The lead

Last night I told another one of my good guy friends that I am gay. And I was very nervous as I anxiously awaited his response.

One thing I have noticed during my coming out process is that with each new person that I tell the future looks brighter and brighter. After I come out to a person, a feeling of nerves flushes through my body in agony. Will the person accept me? Will he or she still be my friend? What will come now? But after these nerves have passed, have a feeling of happiness. I have been lucky to have each person that knows about my sexuality fully accept me. The feeling of happiness comes after I notice that the person does not care at all whom I find attractive. Even with my guy friends none of them have cared. Back to last night and telling my friend. We just became friends this year, but we are already close. I came out over a text message, which means I had to wait those dreaded few minutes. The wave of nerves passed over my body, but luckily I was able to distract myself by reading about the Industrial Revolution for AP World History. Time slowed down right after I press send. I felt like he was taking forever to respond, but then the message came. I picked up my phone and just stared at the dark screen debating if I should open up the text message or not. My curiosity won, I opened up the message, “Thank you for telling me, but i kinda thought you were anyway.” This made me laugh a little and then he told me about how he grew up with his mom having lesbian friends.

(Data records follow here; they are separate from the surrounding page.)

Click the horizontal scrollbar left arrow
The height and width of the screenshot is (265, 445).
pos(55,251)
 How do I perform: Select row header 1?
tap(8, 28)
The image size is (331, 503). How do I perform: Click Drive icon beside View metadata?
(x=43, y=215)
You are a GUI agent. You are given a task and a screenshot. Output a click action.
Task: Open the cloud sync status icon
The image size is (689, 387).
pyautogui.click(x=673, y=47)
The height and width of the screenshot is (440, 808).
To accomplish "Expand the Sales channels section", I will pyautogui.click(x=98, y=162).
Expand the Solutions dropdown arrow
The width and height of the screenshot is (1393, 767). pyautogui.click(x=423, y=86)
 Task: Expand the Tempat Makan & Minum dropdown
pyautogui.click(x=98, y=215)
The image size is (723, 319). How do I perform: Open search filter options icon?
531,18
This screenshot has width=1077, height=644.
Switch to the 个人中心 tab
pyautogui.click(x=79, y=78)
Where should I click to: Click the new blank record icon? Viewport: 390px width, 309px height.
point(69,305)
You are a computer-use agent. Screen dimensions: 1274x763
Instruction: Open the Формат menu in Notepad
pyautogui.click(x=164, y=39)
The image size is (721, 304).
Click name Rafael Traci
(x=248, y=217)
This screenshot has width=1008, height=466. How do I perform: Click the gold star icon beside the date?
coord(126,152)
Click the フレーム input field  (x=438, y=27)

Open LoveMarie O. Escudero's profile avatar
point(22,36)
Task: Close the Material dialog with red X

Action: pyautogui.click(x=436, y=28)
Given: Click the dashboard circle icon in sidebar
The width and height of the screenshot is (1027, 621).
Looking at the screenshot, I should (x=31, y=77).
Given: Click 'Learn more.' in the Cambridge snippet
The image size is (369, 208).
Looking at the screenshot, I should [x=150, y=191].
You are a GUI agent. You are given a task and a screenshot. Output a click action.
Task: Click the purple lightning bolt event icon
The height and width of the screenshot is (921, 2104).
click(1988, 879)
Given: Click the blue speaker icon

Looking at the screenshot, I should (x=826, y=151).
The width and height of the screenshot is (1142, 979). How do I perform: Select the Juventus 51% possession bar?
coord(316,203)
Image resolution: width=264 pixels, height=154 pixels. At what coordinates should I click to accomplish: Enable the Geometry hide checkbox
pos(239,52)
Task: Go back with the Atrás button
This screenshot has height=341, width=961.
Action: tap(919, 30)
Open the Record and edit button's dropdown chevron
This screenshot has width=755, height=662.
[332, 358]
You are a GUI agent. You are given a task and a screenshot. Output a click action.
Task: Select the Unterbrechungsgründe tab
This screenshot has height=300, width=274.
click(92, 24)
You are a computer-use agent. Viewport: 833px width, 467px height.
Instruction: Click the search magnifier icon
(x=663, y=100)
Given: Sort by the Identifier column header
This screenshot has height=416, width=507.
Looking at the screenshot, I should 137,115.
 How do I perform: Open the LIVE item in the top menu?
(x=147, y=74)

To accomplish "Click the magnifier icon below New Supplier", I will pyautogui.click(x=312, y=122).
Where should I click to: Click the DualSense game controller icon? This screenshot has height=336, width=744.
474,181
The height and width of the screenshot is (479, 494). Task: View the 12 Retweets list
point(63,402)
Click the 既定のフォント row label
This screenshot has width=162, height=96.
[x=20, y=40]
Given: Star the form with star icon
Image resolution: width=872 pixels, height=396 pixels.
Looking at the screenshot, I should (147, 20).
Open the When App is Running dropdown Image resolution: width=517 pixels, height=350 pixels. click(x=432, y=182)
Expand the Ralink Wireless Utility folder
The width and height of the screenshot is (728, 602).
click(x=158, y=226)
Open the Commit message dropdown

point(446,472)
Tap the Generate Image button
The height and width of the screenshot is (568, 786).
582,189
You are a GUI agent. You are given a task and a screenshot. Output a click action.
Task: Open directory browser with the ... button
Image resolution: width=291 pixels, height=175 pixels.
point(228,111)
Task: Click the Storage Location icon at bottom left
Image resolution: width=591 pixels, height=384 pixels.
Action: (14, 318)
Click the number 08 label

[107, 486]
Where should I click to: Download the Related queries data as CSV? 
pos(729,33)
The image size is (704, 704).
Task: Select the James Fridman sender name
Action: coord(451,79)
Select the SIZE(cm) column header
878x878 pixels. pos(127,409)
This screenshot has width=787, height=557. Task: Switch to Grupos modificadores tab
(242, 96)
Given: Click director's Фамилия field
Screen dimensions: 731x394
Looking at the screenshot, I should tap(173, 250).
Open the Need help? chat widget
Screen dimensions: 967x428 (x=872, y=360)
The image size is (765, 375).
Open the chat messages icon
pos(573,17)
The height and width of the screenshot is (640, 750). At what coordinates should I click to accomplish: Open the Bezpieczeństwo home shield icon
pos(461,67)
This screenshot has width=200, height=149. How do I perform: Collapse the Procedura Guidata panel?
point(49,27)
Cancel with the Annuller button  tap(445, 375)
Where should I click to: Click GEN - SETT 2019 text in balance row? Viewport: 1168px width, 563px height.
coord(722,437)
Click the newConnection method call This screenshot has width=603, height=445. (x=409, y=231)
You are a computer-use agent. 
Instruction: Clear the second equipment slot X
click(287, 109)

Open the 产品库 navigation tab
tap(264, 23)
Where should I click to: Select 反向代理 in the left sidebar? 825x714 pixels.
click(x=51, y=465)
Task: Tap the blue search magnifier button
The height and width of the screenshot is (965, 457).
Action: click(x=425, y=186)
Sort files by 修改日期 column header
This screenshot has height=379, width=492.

Him knowing and not caring really puts a smile on my face. He is just another one of my countless friends who see past my sexuality. The future is definitely looking bright for me. Soon I will be out to my entire school, and then I will be free to express who I truly am.

But I am wondering who keeps me from being who I truly am. Does society make me feel like I have to be act “normal” or do I put these constraints on myself because I am afraid of how people will treat me? I think it may be a mixture of both, because on the news for the most part the only thing we see regarding LGBT teens are about the ones who sadly commit suicide. We do not hear about the success stories. I also feel like I am afraid to be me because I have never truly been “me” before in public. I am starting to realize, though, through writing this blog and reading all of the emails and comments that we receive is to never put constraints on your ability to accomplish things as well as how people will perceive you.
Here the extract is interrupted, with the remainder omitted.